# What is required
Every record shown below should be duplicated exactly.

# Data listing
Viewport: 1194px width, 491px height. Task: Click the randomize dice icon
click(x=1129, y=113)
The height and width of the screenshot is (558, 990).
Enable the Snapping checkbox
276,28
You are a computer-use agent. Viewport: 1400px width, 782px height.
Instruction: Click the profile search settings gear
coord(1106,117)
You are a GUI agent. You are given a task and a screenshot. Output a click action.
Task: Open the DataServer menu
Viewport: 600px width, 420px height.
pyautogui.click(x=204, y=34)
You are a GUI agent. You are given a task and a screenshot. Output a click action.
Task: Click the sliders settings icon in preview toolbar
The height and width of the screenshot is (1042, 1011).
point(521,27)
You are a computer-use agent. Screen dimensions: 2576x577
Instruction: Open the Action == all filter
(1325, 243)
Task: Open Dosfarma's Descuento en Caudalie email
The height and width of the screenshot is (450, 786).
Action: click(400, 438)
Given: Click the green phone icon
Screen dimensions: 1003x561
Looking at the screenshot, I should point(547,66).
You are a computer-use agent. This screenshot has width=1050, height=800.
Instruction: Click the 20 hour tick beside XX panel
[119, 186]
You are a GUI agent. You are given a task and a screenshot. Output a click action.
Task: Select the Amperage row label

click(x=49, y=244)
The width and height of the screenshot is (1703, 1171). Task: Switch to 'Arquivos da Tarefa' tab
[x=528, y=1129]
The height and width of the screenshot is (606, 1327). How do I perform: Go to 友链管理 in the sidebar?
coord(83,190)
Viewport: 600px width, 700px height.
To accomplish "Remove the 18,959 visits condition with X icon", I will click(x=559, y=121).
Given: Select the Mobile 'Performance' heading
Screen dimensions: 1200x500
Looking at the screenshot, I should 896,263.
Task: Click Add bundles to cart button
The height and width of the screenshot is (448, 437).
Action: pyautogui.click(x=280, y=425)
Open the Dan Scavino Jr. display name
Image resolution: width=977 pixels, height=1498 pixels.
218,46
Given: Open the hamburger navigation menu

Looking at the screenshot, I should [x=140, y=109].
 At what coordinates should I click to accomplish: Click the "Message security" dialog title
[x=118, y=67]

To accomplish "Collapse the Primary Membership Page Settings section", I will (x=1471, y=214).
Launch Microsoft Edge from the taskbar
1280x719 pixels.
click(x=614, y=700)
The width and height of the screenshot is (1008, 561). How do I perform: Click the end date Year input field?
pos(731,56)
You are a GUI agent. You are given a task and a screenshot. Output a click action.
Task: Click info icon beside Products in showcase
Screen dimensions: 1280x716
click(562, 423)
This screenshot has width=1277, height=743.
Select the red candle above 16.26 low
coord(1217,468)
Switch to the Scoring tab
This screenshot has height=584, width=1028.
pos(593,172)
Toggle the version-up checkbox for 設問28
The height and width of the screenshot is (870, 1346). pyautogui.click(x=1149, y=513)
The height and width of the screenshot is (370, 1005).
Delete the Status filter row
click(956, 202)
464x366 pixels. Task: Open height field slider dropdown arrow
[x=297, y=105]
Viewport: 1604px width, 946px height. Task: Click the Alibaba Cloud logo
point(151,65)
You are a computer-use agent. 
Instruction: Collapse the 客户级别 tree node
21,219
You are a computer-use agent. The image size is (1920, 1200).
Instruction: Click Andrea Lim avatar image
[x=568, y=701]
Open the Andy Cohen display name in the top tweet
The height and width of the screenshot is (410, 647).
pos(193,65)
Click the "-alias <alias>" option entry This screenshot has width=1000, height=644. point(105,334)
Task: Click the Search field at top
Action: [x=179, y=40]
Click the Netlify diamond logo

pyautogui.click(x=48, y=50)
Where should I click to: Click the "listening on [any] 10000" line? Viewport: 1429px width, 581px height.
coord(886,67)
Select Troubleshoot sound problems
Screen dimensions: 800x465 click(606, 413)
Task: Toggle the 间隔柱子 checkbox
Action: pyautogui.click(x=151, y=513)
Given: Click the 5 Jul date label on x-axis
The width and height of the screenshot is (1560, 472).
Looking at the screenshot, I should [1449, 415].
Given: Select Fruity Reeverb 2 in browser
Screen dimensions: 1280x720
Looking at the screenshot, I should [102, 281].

# Problem solution
Viewport: 1194px width, 491px height. Task: Click the randomize dice icon
click(x=1129, y=113)
The height and width of the screenshot is (558, 990).
Enable the Snapping checkbox
276,28
You are a computer-use agent. Viewport: 1400px width, 782px height.
Instruction: Click the profile search settings gear
coord(1106,117)
You are a GUI agent. You are given a task and a screenshot. Output a click action.
Task: Open the DataServer menu
Viewport: 600px width, 420px height.
pyautogui.click(x=204, y=34)
You are a GUI agent. You are given a task and a screenshot. Output a click action.
Task: Click the sliders settings icon in preview toolbar
The height and width of the screenshot is (1042, 1011).
point(521,27)
You are a computer-use agent. Screen dimensions: 2576x577
Instruction: Open the Action == all filter
(1325, 243)
Task: Open Dosfarma's Descuento en Caudalie email
The height and width of the screenshot is (450, 786).
Action: click(400, 438)
Given: Click the green phone icon
Screen dimensions: 1003x561
Looking at the screenshot, I should point(547,66).
You are a computer-use agent. This screenshot has width=1050, height=800.
Instruction: Click the 20 hour tick beside XX panel
[119, 186]
You are a GUI agent. You are given a task and a screenshot. Output a click action.
Task: Select the Amperage row label

click(x=49, y=244)
The width and height of the screenshot is (1703, 1171). Task: Switch to 'Arquivos da Tarefa' tab
[x=528, y=1129]
The height and width of the screenshot is (606, 1327). How do I perform: Go to 友链管理 in the sidebar?
coord(83,190)
Viewport: 600px width, 700px height.
To accomplish "Remove the 18,959 visits condition with X icon", I will click(x=559, y=121).
Given: Select the Mobile 'Performance' heading
Screen dimensions: 1200x500
Looking at the screenshot, I should 896,263.
Task: Click Add bundles to cart button
The height and width of the screenshot is (448, 437).
Action: pyautogui.click(x=280, y=425)
Open the Dan Scavino Jr. display name
Image resolution: width=977 pixels, height=1498 pixels.
218,46
Given: Open the hamburger navigation menu

Looking at the screenshot, I should [x=140, y=109].
 At what coordinates should I click to accomplish: Click the "Message security" dialog title
[x=118, y=67]

To accomplish "Collapse the Primary Membership Page Settings section", I will (x=1471, y=214).
Launch Microsoft Edge from the taskbar
1280x719 pixels.
click(x=614, y=700)
The width and height of the screenshot is (1008, 561). How do I perform: Click the end date Year input field?
pos(731,56)
You are a GUI agent. You are given a task and a screenshot. Output a click action.
Task: Click info icon beside Products in showcase
Screen dimensions: 1280x716
click(562, 423)
This screenshot has width=1277, height=743.
Select the red candle above 16.26 low
coord(1217,468)
Switch to the Scoring tab
This screenshot has height=584, width=1028.
pos(593,172)
Toggle the version-up checkbox for 設問28
The height and width of the screenshot is (870, 1346). pyautogui.click(x=1149, y=513)
The height and width of the screenshot is (370, 1005).
Delete the Status filter row
click(956, 202)
464x366 pixels. Task: Open height field slider dropdown arrow
[x=297, y=105]
Viewport: 1604px width, 946px height. Task: Click the Alibaba Cloud logo
point(151,65)
You are a computer-use agent. 
Instruction: Collapse the 客户级别 tree node
21,219
You are a computer-use agent. The image size is (1920, 1200).
Instruction: Click Andrea Lim avatar image
[x=568, y=701]
Open the Andy Cohen display name in the top tweet
The height and width of the screenshot is (410, 647).
pos(193,65)
Click the "-alias <alias>" option entry This screenshot has width=1000, height=644. point(105,334)
Task: Click the Search field at top
Action: [x=179, y=40]
Click the Netlify diamond logo

pyautogui.click(x=48, y=50)
Where should I click to: Click the "listening on [any] 10000" line? Viewport: 1429px width, 581px height.
coord(886,67)
Select Troubleshoot sound problems
Screen dimensions: 800x465 click(606, 413)
Task: Toggle the 间隔柱子 checkbox
Action: pyautogui.click(x=151, y=513)
Given: Click the 5 Jul date label on x-axis
The width and height of the screenshot is (1560, 472).
Looking at the screenshot, I should [1449, 415].
Given: Select Fruity Reeverb 2 in browser
Screen dimensions: 1280x720
Looking at the screenshot, I should [102, 281].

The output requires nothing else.